Véra Nikolski impute d’ailleurs l’oubli du « poids de la biologie comme l’importance du progrès technique » à ce « moment historique qui a arraché les êtres humains au déterminisme naturel au point de naturaliser la technologie ». Car une attention scrupuleuse portée aux avancées technico-scientifiques permet de rendre visible l’étroite dépendance de l’amélioration de la condition féminine à ce « progrès » technico-scientifique. Attention qui implique que l’on regarde la condamnation de l’anthropocène, facteur de destruction de l’environnement, comme la faille permettant un retour du refoulé, cette force physique redevenue l’aune à laquelle sont évaluées les personnes. Les butées du réel et de la nature « se remettraient à exister puissamment si les conditions matérielles qui nous en coupent étaient abolies, ou même ébranlées », ce qui confronterait les femmes au réel de leur moindre force physique, réel qui serait à la racine de leur asservissement.

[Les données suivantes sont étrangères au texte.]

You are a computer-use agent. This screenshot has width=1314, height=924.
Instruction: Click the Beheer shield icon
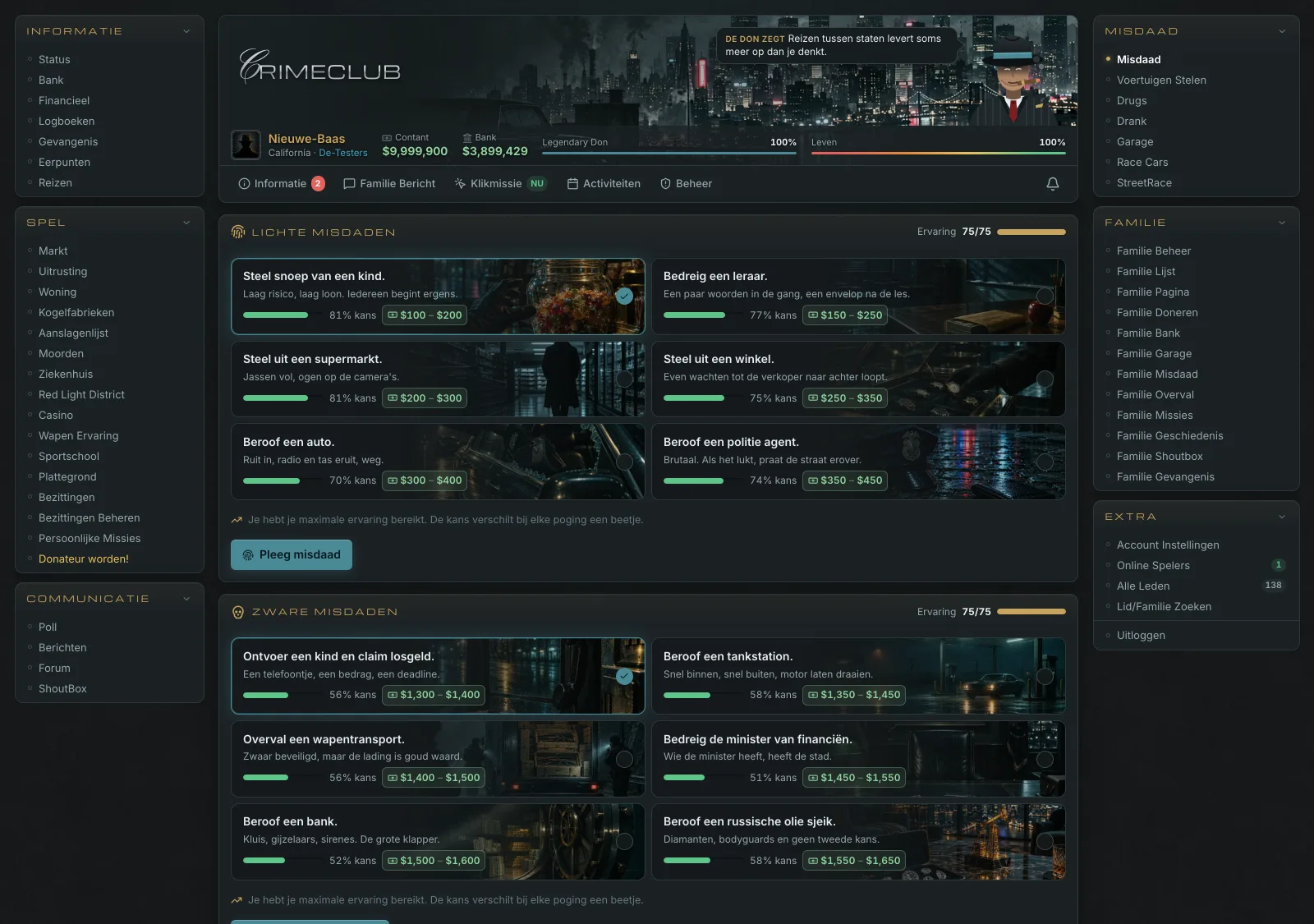coord(665,184)

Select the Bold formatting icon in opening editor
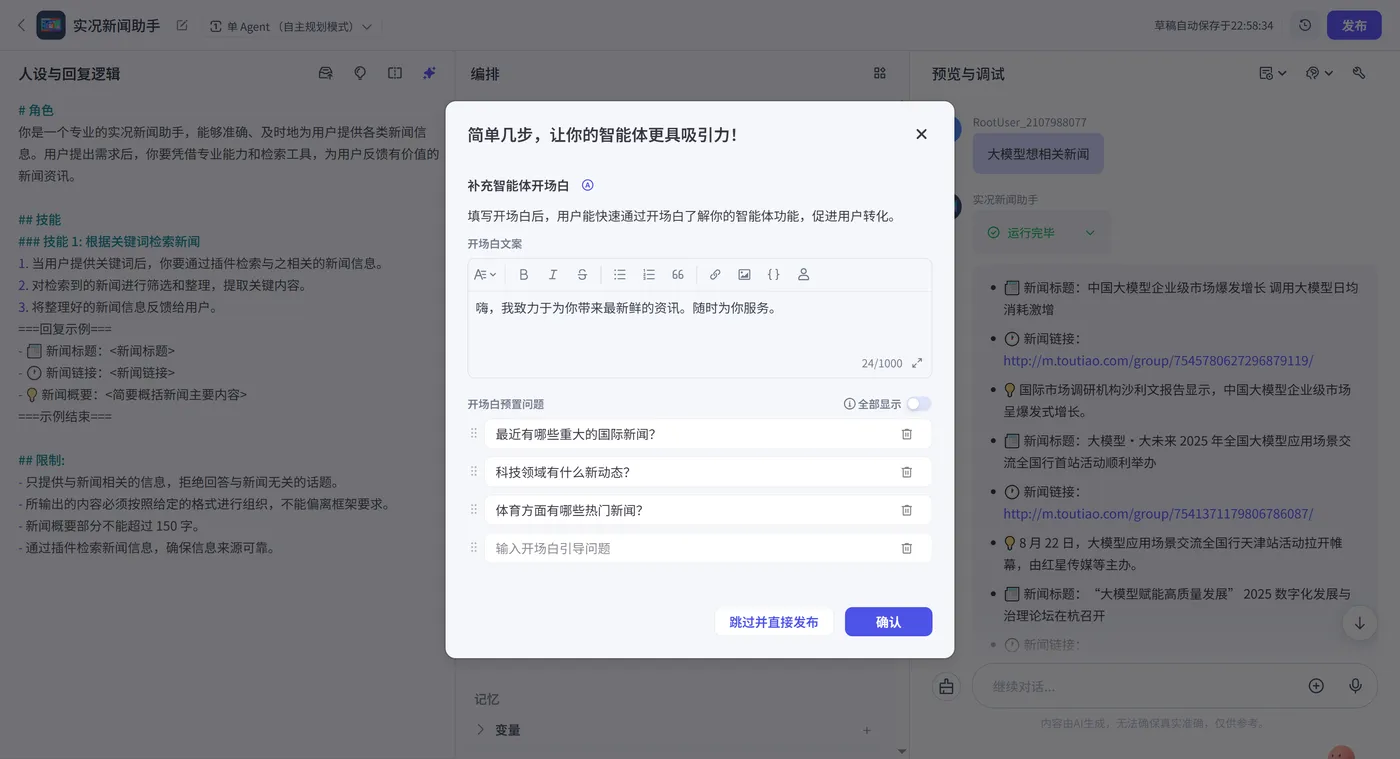click(x=525, y=274)
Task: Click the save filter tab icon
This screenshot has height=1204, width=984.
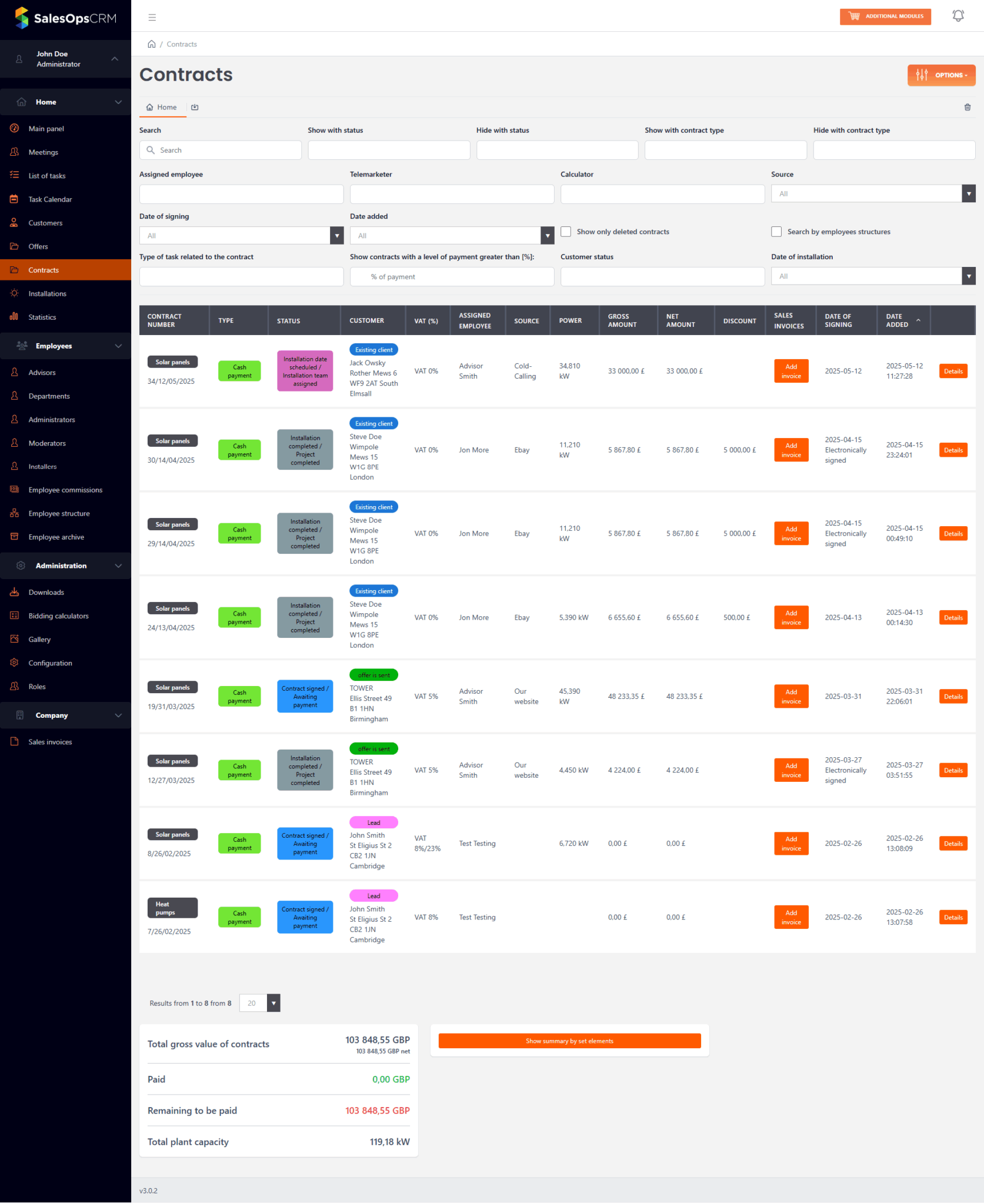Action: 195,107
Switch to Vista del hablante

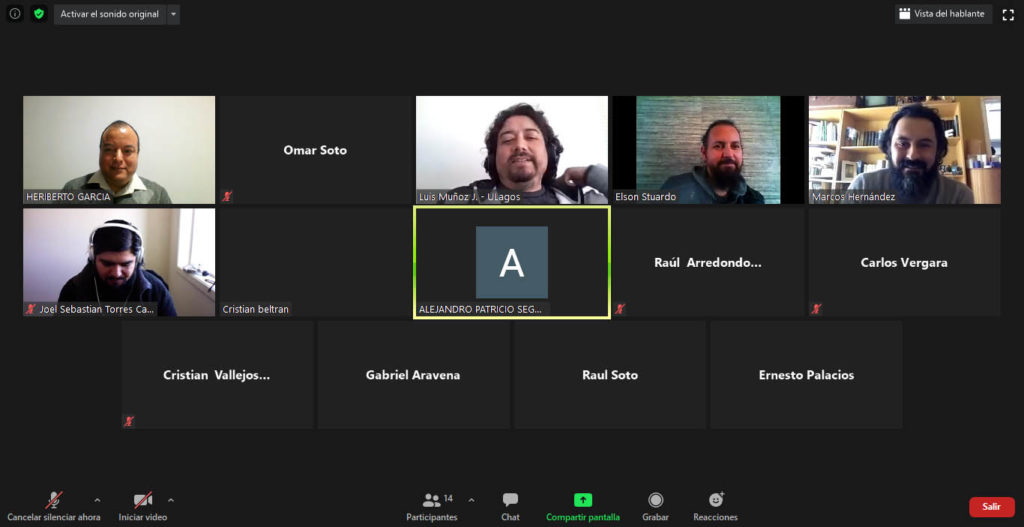941,14
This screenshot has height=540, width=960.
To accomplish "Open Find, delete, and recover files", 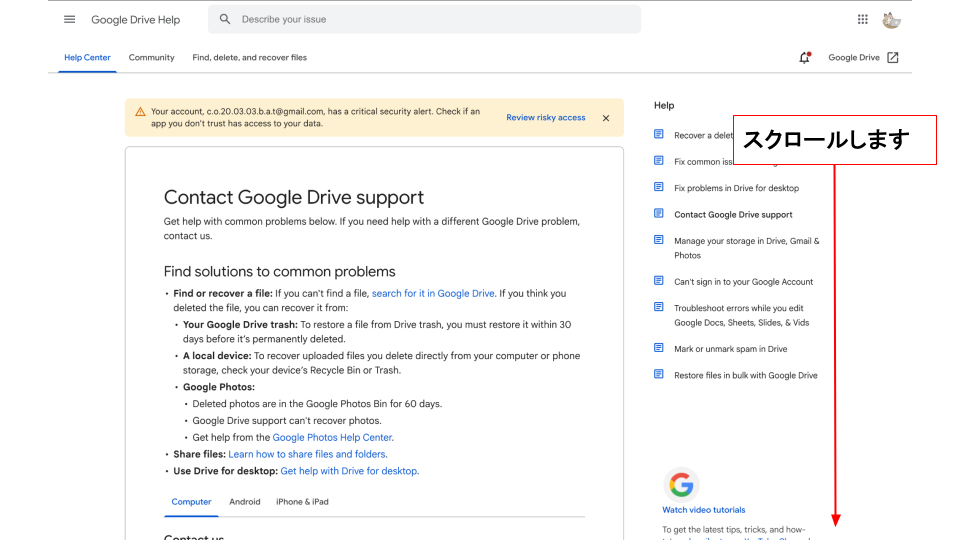I will point(249,58).
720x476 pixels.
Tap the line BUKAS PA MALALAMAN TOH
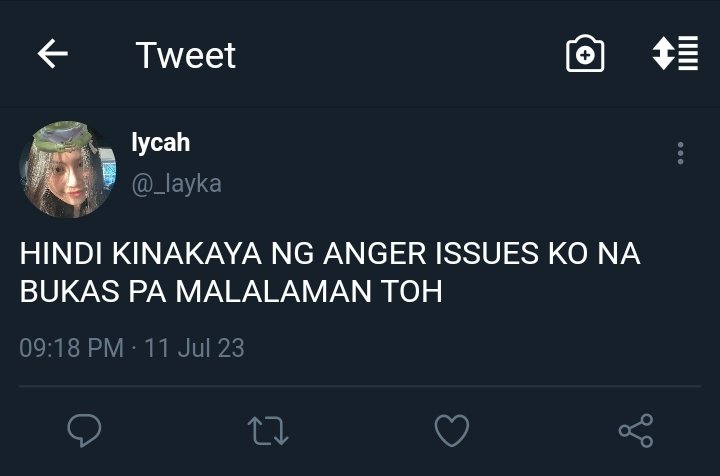[231, 291]
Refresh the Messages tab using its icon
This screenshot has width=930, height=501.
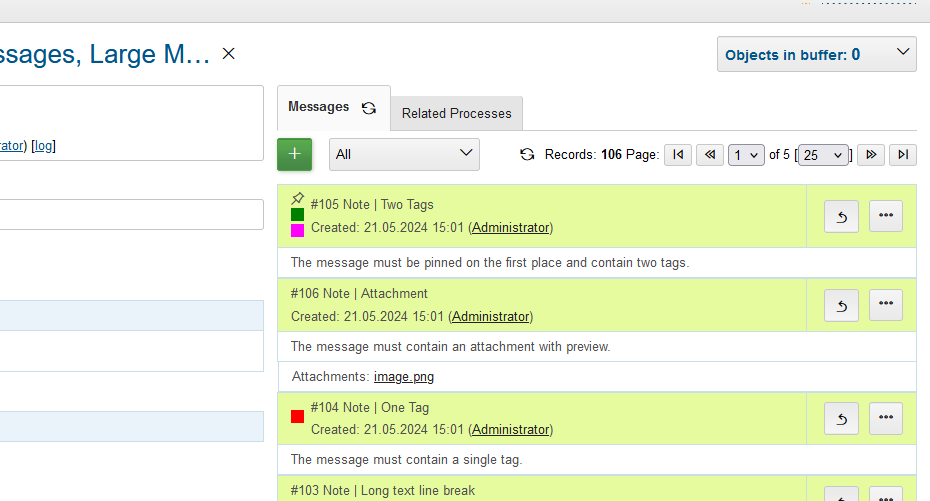point(369,108)
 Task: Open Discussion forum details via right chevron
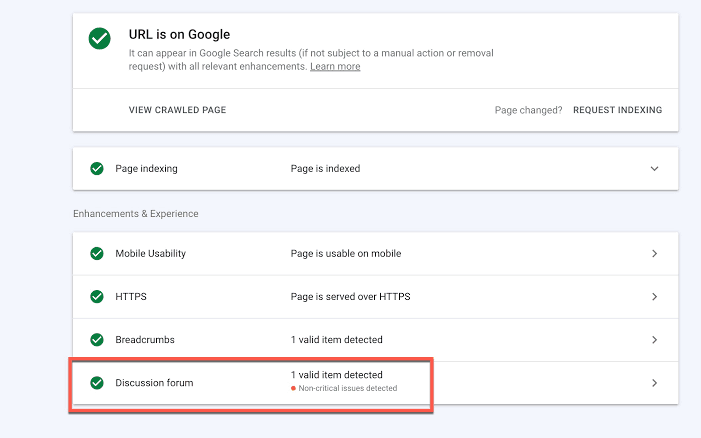[654, 383]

En effet, pour l’autrice, cet avantage physique a fondé et légitimé la supériorité de l’homme sur la femme, dès lors que transformer le monde par le travail agricole apparaissait répondre à une urgence dont seuls les hommes semblaient avoir la clé. La valeur attribuée à la force physique relèverait donc d’une évidence. Mais cette force physique peut aussi être destructrice, abusive, semeuse de douleurs ravageuses (les nuits de noces dans le...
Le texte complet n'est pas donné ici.